The Role of Non- and Quasi-Judicial Accountability Mechanisms in Addressing a Wide Range of Needs of Victims of Sexual Violence as a Weapon of War

The Role of Non- and Quasi-Judicial Accountability Mechanisms in Addressing a Wide Range of Needs of Victims of Sexual Violence as a Weapon of War

DOI: 10.4018/978-1-5225-8194-9.ch006

Abstract

This chapter turns to the potential contribution of quasi- or non-judicial post-conflict justice processes in complementing international criminal justice for addressing the needs of victims of conflict-related sexual violence. Drawing on insights from the previous chapters, it first analyses how effective redress for victims of sexual violence in post-conflict settings should be conceived in light of the complexity of the victims' experiences and the legacy of these crimes in communities. The discussion emphasises the potential transformative effects of truth-seeking processes and other community-based transitional justice measures on the often challenging social dimension of sexual violence as a weapon of war. The author argues, however, that whilst it is necessary to integrate these crimes into domestic transitional justice processes, this should be done alongside embedding appropriate measures to facilitate the participation of victims without running the risk of being exposed to further harm.
Chapter Preview
Top

Introduction

This chapter critically analyses the potential contribution of contextualised, locally-embedded transitional justice processes in complementing the formal criminal justice processes for advancing effective redress for victims of sexual violence as an element of war strategies. Specifically, it widens the scope of transitional justice by examining how the increasing diversification of domestic quasi/non-judicial transitional justice processes can provide greater recognition of the lived experiences of victims of conflict-related mass sexual violence than possible within the international criminal justice processes.
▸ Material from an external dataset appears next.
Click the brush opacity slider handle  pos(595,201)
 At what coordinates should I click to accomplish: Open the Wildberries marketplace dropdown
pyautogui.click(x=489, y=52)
This is particularly relevant to the critical task of addressing the direct social dimension of these crimes in affected communities and promotes changes to enable the victims’ social reintegration. As explained in the the previous chapter, what makes the phenomenon of sexual violence as a weapon of war distinctive from ordinary crimes is the way in which these crimes destroy the social fabric of families and communities and set the scene for a broader social degradation within affected communities. There is substantial empirical evidence that perpetrators of these crimes in conflict situations often explicitly link their brutal acts of sexual violence to this broader social degradation within societies.1

The strategic use of sexual violence as a weapon of war represents a great threat to the safety of affected communities. The damaging social effects of these crimes add yet another component to the social disruption caused by armed conflicts. Fionnuala Ní Aoláin, Catherine O’Rourke and Aisling Swaine argue that even after conflict has ended, the impacts of sexual violence persist, including a myriad of social challenges for victims impeding their reintegration in their communities (F. Ní Aoláin, C. O’Rourke & A. Swaine, 2015). Essentially transitional societies enduring the legacy of sexual violence as a military tactic must contend with a wide range of complex challenges in the reconstruction process after conflicts due to the degradation of moral values and societal disintegration or weakened solidarity within communities (J. L. Leatherman, 2011). The earlier discussion of distinct aspects of sexual violence as a weapon of war and their implications for the victims’ needs in post-conflict situations has shown that victims of these crimes yearn for social acknowledgment and validation of their complex experiences and the restoration of their human and civic dignity. As Ní Aoláin, O’Rourke and Swaine argue, the societal recognition and validation of the actual lived experiences of victims of these crimes can significantly empower them, and ultimately assist their long-term recovery process (F. Ní Aoláin, C. O’Rourke & A. Swaine, 2015). Perhaps most importantly, the social acknowledgement and validation of the traumatic experiences of victims of such crimes can significantly contribute to breaking down negative attitudes towards them in post-conflict situations to enable their reintegration in communities.